31 Jan 13 - 05:01 PM (#3474030)
Subject: RE: BS: Feb-ROO-ary!!!!
From: GUEST,999

Leap years must be hell on you, BWL.

I've always said the roo thing in February. But then I'm from the one in ten English speakers who says hwat, hwen, etc.


31 Jan 13 - 05:25 PM (#3474043)
Subject: RE: BS: Feb-ROO-ary!!!!
From: Seamus Kennedy

And remember: it's CHOL -MOND - LEE, not "Chumley".

And FEATER - STONE - HAW, not "Fanshaw".


31 Jan 13 - 05:26 PM (#3474044)
Subject: RE: BS: Feb-ROO-ary!!!!
From: Seamus Kennedy

Oh, and while I'm at it: Jan - ROO - ary.
Most people misspell it and omit the first "r".

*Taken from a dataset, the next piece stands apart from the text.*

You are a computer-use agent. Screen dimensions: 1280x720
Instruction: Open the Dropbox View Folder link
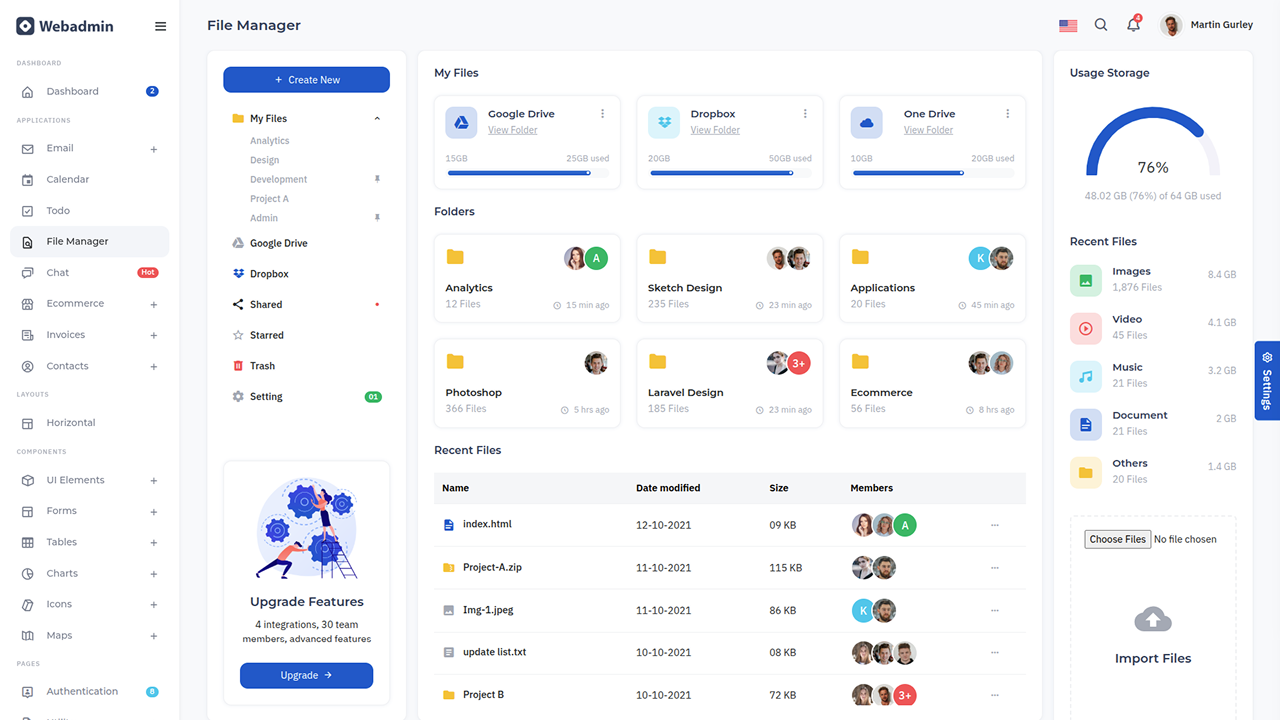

31 Jan 13 - 05:40 PM (#3474054)
Subject: RE: BS: Feb-ROO-ary!!!!
From: John on the Sunset Coast

Much ado about nothing. You know which month they mean.
My mother (rest in peace), a reasonably well educated woman, could not properly pronounce "poor"...she always pronounced it as the sound made by a contented cat.
My wife, also well educated, cannot properly pronounce "wolf" (as in the animal or Blitzer); it always comes out "woof".
But my favorite all-time story about mispronunciation goes back to when I was in high school. My buddy's mom could not pronounce "al-loo-mi-num", always asking for, say, "aloonium foil". One time her son corrected her for the umpteenth time and she, in frustration, blurted, "Goddam it, Raymond, you know I can't say al-loo-mi-num!" And to my knowledge she never ever did again.
Bruce, add me to your list of "hw" speakers.


31 Jan 13 - 05:44 PM (#3474059)
Subject: RE: BS: Feb-ROO-ary!!!!
From: Will Fly

And - while we're at it - do so many people in broadcasting say "sikth" when they really mean "sixth"?

And as for "decimated" - don't get me started! So many people use it for almost total wipeout when it means one in ten wiped out...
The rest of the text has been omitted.